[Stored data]
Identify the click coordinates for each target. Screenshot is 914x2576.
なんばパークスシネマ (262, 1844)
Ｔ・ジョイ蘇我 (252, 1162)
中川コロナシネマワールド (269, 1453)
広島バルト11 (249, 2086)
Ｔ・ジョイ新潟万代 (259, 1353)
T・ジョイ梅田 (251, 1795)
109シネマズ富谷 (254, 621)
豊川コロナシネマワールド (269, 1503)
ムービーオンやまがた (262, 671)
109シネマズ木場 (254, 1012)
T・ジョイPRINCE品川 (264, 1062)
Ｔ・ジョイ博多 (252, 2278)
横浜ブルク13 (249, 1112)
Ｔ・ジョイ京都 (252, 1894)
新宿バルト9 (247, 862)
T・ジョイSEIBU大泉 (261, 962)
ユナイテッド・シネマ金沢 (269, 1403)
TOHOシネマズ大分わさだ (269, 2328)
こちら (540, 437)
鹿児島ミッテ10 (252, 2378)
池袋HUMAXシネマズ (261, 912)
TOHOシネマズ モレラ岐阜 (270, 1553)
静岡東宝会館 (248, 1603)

■ TASK INSTRUCTIONS ■
Update the listing above so that every "コロナシネマワールド" becomes "Corona Cinema World", leaving everything else as it is.

■ ANSWER FOR THE TASK ■
Identify the click coordinates for each target. Screenshot is 914x2576.
なんばパークスシネマ (262, 1844)
Ｔ・ジョイ蘇我 (252, 1162)
中川Corona Cinema World (269, 1453)
広島バルト11 (249, 2086)
Ｔ・ジョイ新潟万代 (259, 1353)
T・ジョイ梅田 (251, 1795)
109シネマズ富谷 (254, 621)
豊川Corona Cinema World (269, 1503)
ムービーオンやまがた (262, 671)
109シネマズ木場 (254, 1012)
T・ジョイPRINCE品川 (264, 1062)
Ｔ・ジョイ博多 (252, 2278)
横浜ブルク13 (249, 1112)
Ｔ・ジョイ京都 (252, 1894)
新宿バルト9 (247, 862)
T・ジョイSEIBU大泉 (261, 962)
ユナイテッド・シネマ金沢 (269, 1403)
TOHOシネマズ大分わさだ (269, 2328)
こちら (540, 437)
鹿児島ミッテ10 (252, 2378)
池袋HUMAXシネマズ (261, 912)
TOHOシネマズ モレラ岐阜 (270, 1553)
静岡東宝会館 (248, 1603)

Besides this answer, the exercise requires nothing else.